What was the precise causal relationship between the abandonment of Berenike and the Great Revolt? The researchers conclude that the combined effect of volcanically-induced water failure and the severing of communication with the Nile Valley via land together forced the abandonment of the fort at Berenike by its garrison and the end of the Ptolemaic elephant hunts. But what might an alternative reconstruction look like?
Leaving aside the incontrovertible evidence of the site’s abandonment and reasonable supposition that a lack of drinking water played a major role, we must question the assumption that Berenike lost all communication with the Nile Valley during the Great Revolt as well as the contention that the cessation of elephant-hunting is to be attributed to the abandonment of Berenike. The former is simply incorrect, and the latter must be considered alongside a viable alternative hypothesis. Regarding the severing of communication, there is ample documentation illustrating the fact that the Ptolemaic army maintained control of its primary communication and transportation corridor (the Nile itself), although at various points during the 20-year period the state ceased to operate in specific regions, most consistently in Thebes itself. Communication occasionally broke down between Alexandria and the Thebaid, but Greek garrisons at Elephantine and presumably elsewhere maintained their position even during the phases of the native pharaohs’ most extensive control of the region. Although travel via land over the primary land-route linking the Nile Valley to Berenike may have presented additional risks during this period due to the breakdown of state security and enforcement mechanisms, it cannot be forgotten that Berenike itself was situated on the Red Sea, which would have facilitated communication with the north via one of the other Red Sea ports. The abandonment of the fort may have had less to do with the ability to maintain it than the dismissal of its raison d’etre: the elephant-hunt.

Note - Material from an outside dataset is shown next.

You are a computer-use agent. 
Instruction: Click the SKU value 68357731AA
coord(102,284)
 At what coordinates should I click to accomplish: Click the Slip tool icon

By the end of the Third Century BCE, the elephant ceased to hold the prestige that it once conveyed at the beginning of the period. Its tactical utility as a psychological weapon was greatly diminished by frequent appearance on early Hellenistic battlefields. Accounts of these battles in later sources such as Polybius convey the inherited tradition that elephants were not worth the expense of maintaining, as they proved as much a liability to allied troops as they posed to the enemy. The Ptolemies must have discerned this tradeoff particularly clearly, as they had diverted greater resources into the acquisition of elephants that ultimately proved inferior to the larger, better-trained Indian variety possessed by their rivals. The Battle of Raphia, fought in 217 BCE between the forces of Ptolemy IV and Antiochos III, proved that a Ptolemaic army could win a stunning victory over a seemingly superior opponent despite the failure of its elephants. This experience, combined with the logistical nightmare presented by the Great Revolt, likely dampened the demand for elephants to such a degree that the installations at Berenike no longer served a strategic purpose: the fort may have ceased to serve its original function a decade before the eruption that dried up its well.
It is vital to consider institutional developments such as this in formulating hypotheses related to historical causation. When seeking an explanation for the abandonment of a settlement, we must ask first what purpose the settlement served and contingent its development was upon the behavior of its rulers. In the case of early Hellenistic Berenike, the settlement’s role as a logistical staging point rendered it entirely dependent upon the notion of its strategic importance. The environmental disaster that rendered its occupation temporarily untenable likely either followed or forced a decision already made in the minds of the king and his advisors.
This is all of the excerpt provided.